As newspaper book review sections shrink or disappear, editors must make tough choices. In the case of the Sunday New York Times
Book Review, this has meant promoting books with conservative messages while largely ignoring those with progressive political themes. A particularly egregious example occurred on January 3, when the Times
ran a laudatory review
of an over-the-top attack on Hampshire College. Hampshire is an “alternative” liberal arts school whose notable alumni includes filmmaker Ken Burns, National Yiddish Book Center founder Aaron Lansky, and Stoneyfield Farm Yogurt founder and CEO Gary Hirshberg.
Although the reviewer described the book’s author as a member of a “despised fringe group” at Hampshire — which should have raised flags about his credibility — the review highlighted the book’s depiction of Hampshire as “a laboratory of self-mythologizing.” The reviewer also condescendingly refers to Hampshire students as among the “East Coast hippie majority” — despite the book’s setting in the late 80’s and early 90’s. The only reason to review such an obscure memoir is to denigrate a liberal institution, which has become all too typical in the New York Times
Book Review section.
Anyone paying close attention to the Sunday New York Times
would notice a trend away from reviews of contemporary political books, particularly those that offer progressive perspectives on current politics and/or social movements. The Times
has developed a particular attraction to celebrity bios, while offering lengthy front-page reviews of books about such conservative icons as Ayn Rand and William F. Buckley.
I have been reluctant to write about the rightward shift of the Sunday Times
Book Review because I did not want to be accused of sour grapes over it not reviewing my own most recent book
. But it is worth noting that three books came out in the past year about Cesar Chavez and the UFW, and none were reviewed in the Sunday Times
despite one being authored by prominent activist and scholar Marshall Ganz, and the other by Miriam Pawel, a longtime reporter for the Los Angeles Times
Books about the UFW promote progressive activism and idealism, and inspire readers to work for greater social and economic justice. Instead, on January 3 the Times to promoted a memoir of college years that mocks such goals, and allows its reviewer to recycle old clichés about alternative institutions and progressive politics.

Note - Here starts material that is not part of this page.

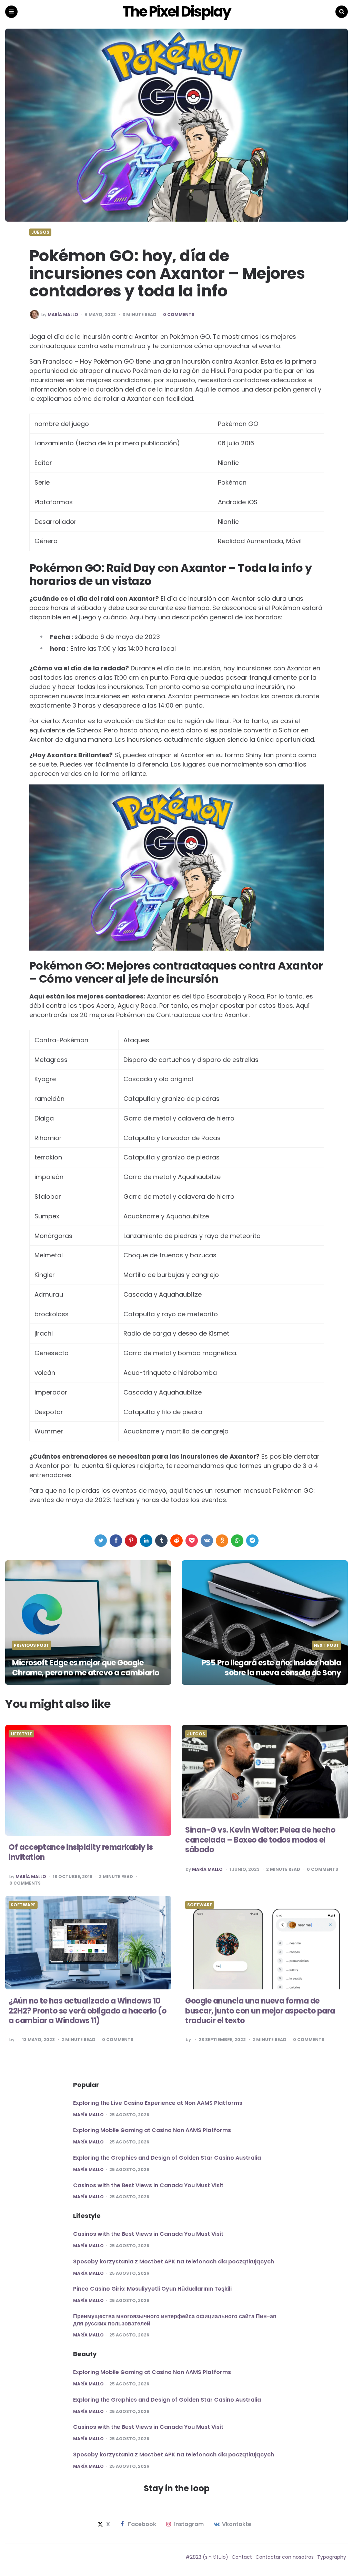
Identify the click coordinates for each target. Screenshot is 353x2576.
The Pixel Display (176, 11)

The Truth About Hampshire College
Why would the Times
use its scarce Book Review space to promote a memoir about an author’s random small college experience in the late 80’s and early 90’s? Because Times
’ editors clearly see Hampshire College as one of those 60’s era institutions that refuses to change with the times, and must be prodded to do so by the Times
’ promoting books that mock such throwbacks.
Unlike the University of California Santa Cruz, whose idea of “changing with the times” is to eliminate its popular Community Studies department
, Hampshire has by and large not changed its curriculum to increase required courses or to redirect students from the liberal arts to business or engineering. And while the Times
praises the memoirist for “expertly” exaggerating a particular student’s fear of graduation — this student is said to be in his second decade at Hampshire — the track record of Hampshire alumni is quite the opposite.
In addition to the prominent creative graduates cited above, Hampshire graduates also include Jeffrey Hollander, the Founder and CEO of Seventh Generation environmental products, and Peter Cole, a poet and Macarthur fellow.
Locally, Steve Sutcher, a key figure in the Cheeseboard Collective who has sparked the creation of similar bakery/cheese collectives throughout the Bay Area, is a Hampshire grad. As is Jacqui Barber, who is Associate Director of the Lawrence Hall of Science and the founding Director of the Great Explorations in Math and Science (GEMS) Program through which she has authored or co-authored numerous inquiry-based mathematics and science curriculum units and pedagogical handbooks.
Innovative entrepreneurs like Lansky, Hirshberg, Hollander and Sutcher sure don’t fit the picture of the “East Coast hippies” that the book praised in the Times
claims represent a majority of Hampshire students. And one must ask how Barber was even admitted to the school as described in the review, given her focus on science and math.
I will give the author of the Hampshire-bashing book credit for the self-knowledge of his title, “Don’t Follow Me, I’m Lost.” He is lost, as increasingly is the New York Times
Book Review in the works it reviews and the liberal-bashing reviewers it utilizes.
Randy Shaw is the author of Beyond the Fields: Cesar Chavez, the UFW and the Struggle for Justice in the 21st Century.